2008-10-02 05:33:47 | 
ページをめくって目にするのは、「一粒の麦もし死なずば~」のエピグラム。私はこれを使った本に3回出会った覚えがあり、ジイドの『一粒の麦もし死なずば』、石坂洋次郎『麦死なず』、はて、あと一つはなんだったろう?と思っていたのだけど、こんな大物だったのか。
 まえに読んだのは高校生のときだったか? 多少縁のある国文学の先生が『沖田総司に捧げるバラード』という本に再録されたエッセイの中で、近藤・土方・沖田はカラマーゾフの兄弟に似ている、とちらっと書いていらしたのだ。どのくらいの深い意味があったかはわからないけど、私の心の中には残っていた。そういえば、天使っぽいけどなにかウラをかんぐってみたくもなるアリョーシャは、司馬遼沖田とだぶる面がある。(清水義範に、司馬遼太郎ノリの『カラマ』をやってみてほしいものだ。)
 キャラのくっきりした世界だ。無頼の長男、インテリの次男、敬虔な三男、えたいの知れない私生児(?)。一見蓮っ葉で根は純な仇っぽい女、ツンとしたご令嬢、カレンなご令嬢。俳優に詳しければ、キャスティングを想像して楽しめるだろう。
 ドミートリィ、どうにも要領と運の悪い奴! フョードル殺しのあと、取調べの際の供述、支離滅裂だったり後付けくさかったり、こりゃ不利にもなるだろ、と読んでいて思うが、現実って案外こんなものだろう。
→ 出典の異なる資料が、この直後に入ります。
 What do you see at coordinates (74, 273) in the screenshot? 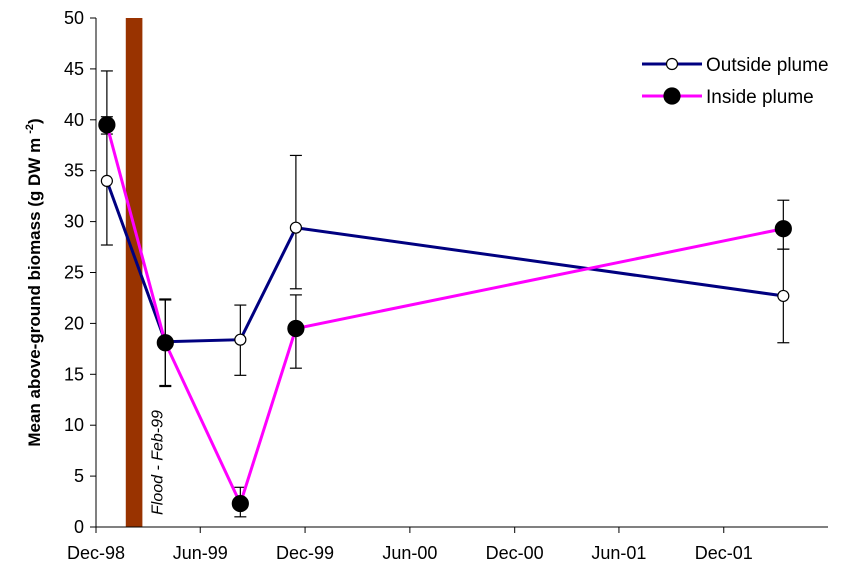
I see `y-tick-label: 25` at bounding box center [74, 273].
事件前後の行動について理路整然と説明なんてできないほうが普通かもしれない。(『刑事コロンボ』でも、犯人夫妻の供述があまりに一致しすぎていることにかえって不自然さを感じるという場面があった。そういえば、『罪と罰』のポルフィーリーをコロンボのモデルとする見方は一般的なのだろうか?)
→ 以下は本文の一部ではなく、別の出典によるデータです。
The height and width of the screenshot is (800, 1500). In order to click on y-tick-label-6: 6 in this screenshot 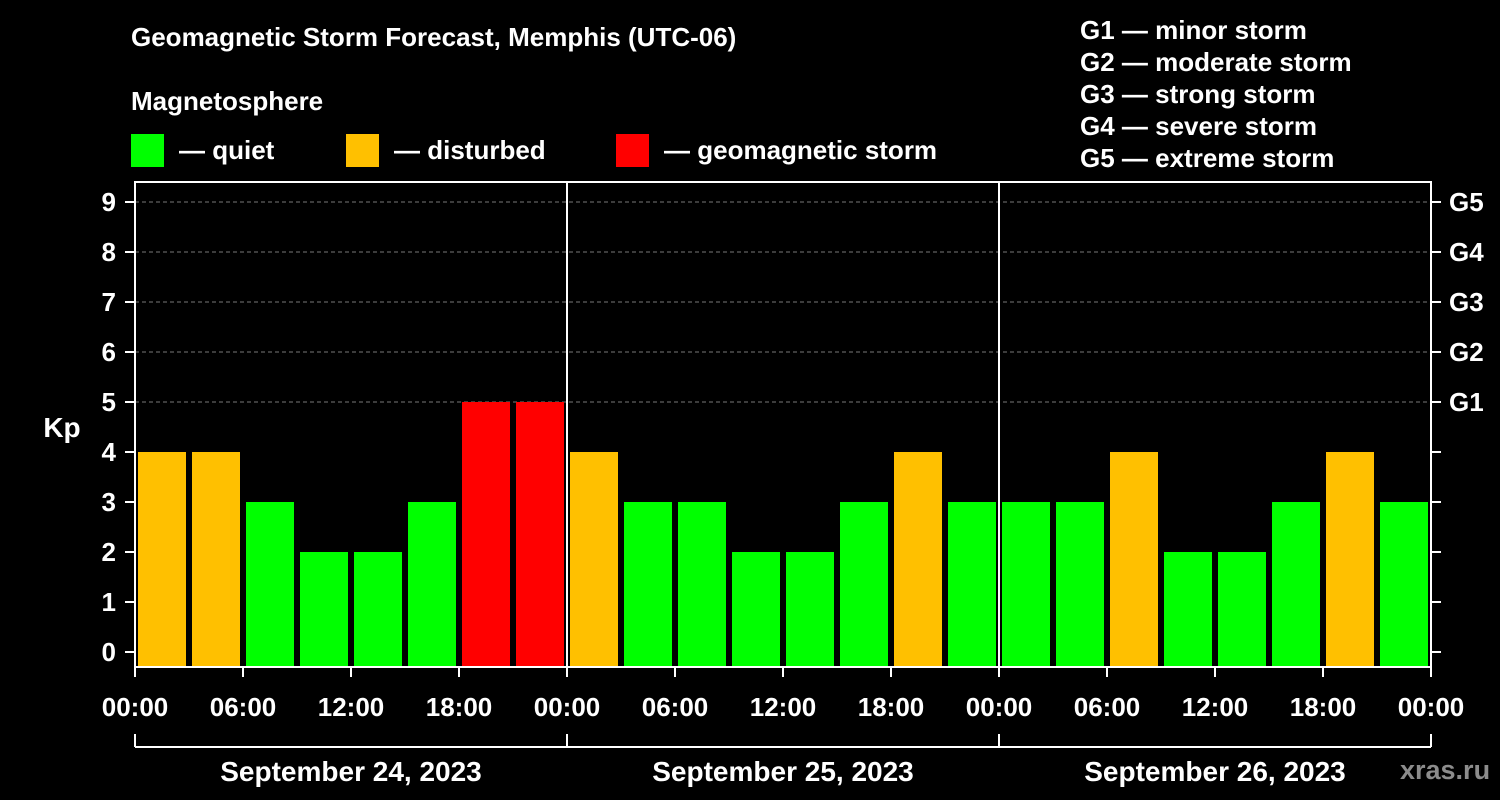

 イワン、クールぶってるわりに根がヤワだ。ズメルジャコフの告白にあれほど動揺してしまいには心身ともに壊れる。法廷での供述の際にヘンにならなければ、スメルジャコフ犯人説がもうちっと聞く耳持ってもらえたかもしれないのにと思うと残念な気がする、しかしあのヘンさは迫力のある場面だ。スメルジャコフとのやりとり(兄が犯人だと誤解していたことを一人でわびるのが痛々しくてかわいい・・・)に加えて悪魔との対話、たいへんに自虐的でそそるものがある。少女マンガだよあれは~~! 
 俳優に詳しくないので実写キャストを考えることはできないが、少女マンガならば誰のイメージか?ならばいくつか思いつく。
 ロシア絡みということで、安直に『オルフェウスの窓』の池田理代子。(第3部=ロシア編よりも、そのまえのレーゲンスブルク編、ウィーン編のほうがいいとは思うけどね) これのメインの一人であるイザークは、作者が「私の大好きな少年」と呼び、息苦しいくらい真摯な人間でありながら、自分も周囲もあまり幸せにしていない、一部読者の間ではけっこうヘタレよばわりされている。なんかだかね、ちょっとアリョーシャとの共通点を感じるのだ。
 『天上の愛 地上の恋』の加藤知子の絵も浮かんでくるのは、これの第3部でルドルフのまえに出てくるバーベンベルクの亡霊のせいだ(あれはむしろ『エリザベート』のトート閣下の影響だろうけど)。きれいだけどちょっとかげりも感じさせる絵なので合ってると思う。ではアリョーシャはアルフレートなのか。イワンはヨハン・サルヴァトールみたいなのか? 
 ほかにロシアものといえば、古いところで水野英子。いまのひとならさいとうちほ、でも基本的に淡白な画風なのであまり合わないかな。でも『罪と罰』を大島弓子が描いた例もある。いまよりはるかにふわふわ少女マンガな絵のころに。
 萩尾望都、清水玲子あたりも悪くあるまい。
 私がこの小説とつながって思い出したほかの古典は、『魔の山』。彷徨する青年の周囲で延々議論が多いことからの連想。事件や動きはうんと少ないけど。出てくる連中がおハイソばかりという点は違う。次にこれが注目されたら面白いのに、と思うけど、『蟹工船』(私は読んでない)のあとでこれ読んだら腹たつのではなかろうか。

 関係ないけど、この秋の大相撲とちょうど同じ期間に読んだ、だからなんだというわけでもない。大相撲が好きなわけでもぜんぜんナイ。